A while back my friend Katie suggested I open up Beauty Dart for questions, Katie is a very smart gal so I’m (finally) putting her suggestion to action. I originally created this blog because I applied for a job giving beauty advice, unfortunately I didn’t get it, but I had such a good time answering the sample questions that I thought it would be fun to start my own discussions on beauty.

I used to work as a makeup artist, I have more cosmetics than I will ever need, I am always sampling and buying new products, I enjoy doing online research, plus I love to talk to people about their beauty routines and I have a sick love/hate relationship with the glossies mostly because I enjoy looking at pictures of pretty cosmetics. If I can’t help you with your question, I’ll find someone who can. So ask away! Questions on products, beauty, life, whatever, please don’t be shy—I’ll be nice I promise! Shoot me an e-mail at justinezwiebel@gmail.com, or drop a note in the comments anytime.
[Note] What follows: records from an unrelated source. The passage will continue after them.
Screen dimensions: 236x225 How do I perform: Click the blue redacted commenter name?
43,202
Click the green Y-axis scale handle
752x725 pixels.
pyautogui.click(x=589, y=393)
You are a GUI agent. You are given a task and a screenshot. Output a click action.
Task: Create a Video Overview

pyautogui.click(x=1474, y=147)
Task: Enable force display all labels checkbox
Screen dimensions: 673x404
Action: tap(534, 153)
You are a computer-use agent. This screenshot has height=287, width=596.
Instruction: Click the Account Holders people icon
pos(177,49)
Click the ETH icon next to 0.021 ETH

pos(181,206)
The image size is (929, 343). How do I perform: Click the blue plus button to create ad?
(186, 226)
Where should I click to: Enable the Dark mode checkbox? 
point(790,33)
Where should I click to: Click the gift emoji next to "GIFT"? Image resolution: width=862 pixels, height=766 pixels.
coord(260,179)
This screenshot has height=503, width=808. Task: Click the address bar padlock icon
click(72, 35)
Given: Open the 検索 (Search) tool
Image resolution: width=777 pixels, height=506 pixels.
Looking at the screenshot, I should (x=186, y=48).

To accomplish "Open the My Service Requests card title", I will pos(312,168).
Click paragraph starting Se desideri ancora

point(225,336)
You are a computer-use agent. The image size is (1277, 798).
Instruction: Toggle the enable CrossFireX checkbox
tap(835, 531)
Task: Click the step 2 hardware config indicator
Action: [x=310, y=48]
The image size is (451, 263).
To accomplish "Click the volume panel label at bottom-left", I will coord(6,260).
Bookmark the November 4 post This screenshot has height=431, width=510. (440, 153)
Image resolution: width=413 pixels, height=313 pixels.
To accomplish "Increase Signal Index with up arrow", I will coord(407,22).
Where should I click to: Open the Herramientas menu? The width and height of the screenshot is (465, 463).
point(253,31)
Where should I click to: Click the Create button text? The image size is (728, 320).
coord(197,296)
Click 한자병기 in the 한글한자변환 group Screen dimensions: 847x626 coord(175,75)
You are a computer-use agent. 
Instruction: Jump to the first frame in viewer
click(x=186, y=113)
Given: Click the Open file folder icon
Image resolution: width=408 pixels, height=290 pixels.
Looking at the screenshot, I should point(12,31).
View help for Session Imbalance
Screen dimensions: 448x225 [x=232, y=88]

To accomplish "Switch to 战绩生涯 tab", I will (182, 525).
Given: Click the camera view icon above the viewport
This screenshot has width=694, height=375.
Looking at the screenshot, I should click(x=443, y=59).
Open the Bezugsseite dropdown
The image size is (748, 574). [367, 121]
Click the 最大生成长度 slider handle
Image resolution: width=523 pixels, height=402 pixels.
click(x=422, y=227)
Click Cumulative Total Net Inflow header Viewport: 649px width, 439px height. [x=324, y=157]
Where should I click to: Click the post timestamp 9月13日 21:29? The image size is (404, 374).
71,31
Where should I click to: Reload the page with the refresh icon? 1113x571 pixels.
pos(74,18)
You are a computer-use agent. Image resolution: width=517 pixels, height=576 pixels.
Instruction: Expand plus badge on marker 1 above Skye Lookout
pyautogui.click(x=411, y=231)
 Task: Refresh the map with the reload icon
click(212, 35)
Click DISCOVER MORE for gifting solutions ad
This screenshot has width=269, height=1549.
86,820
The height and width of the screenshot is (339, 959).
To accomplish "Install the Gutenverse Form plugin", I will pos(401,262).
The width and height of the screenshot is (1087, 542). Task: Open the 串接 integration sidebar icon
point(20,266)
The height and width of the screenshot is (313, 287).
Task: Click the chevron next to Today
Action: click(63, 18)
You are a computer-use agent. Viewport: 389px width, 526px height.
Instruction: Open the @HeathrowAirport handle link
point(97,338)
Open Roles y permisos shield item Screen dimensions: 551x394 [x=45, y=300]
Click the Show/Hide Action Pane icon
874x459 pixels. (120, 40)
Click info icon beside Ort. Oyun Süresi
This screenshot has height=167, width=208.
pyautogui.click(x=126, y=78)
As a perfect way to get started, last week in the comments Corrie asked a question:

“I started going grey as a teenager. I’m almost 30 now, and I’ve got a thin stripe at my temple, and greys all throughout. I used to dye my hair as soon as I thought they were too noticeable, but about six months ago, I decided it would be the last time I put colour in my hair. I think it can actually look refined, especially when you see a nice, shiny streak in an updo. I’ve even thought of trying to enhance the streak a bit (like that X-Men chick), but I’m not sure how. Any suggestions?”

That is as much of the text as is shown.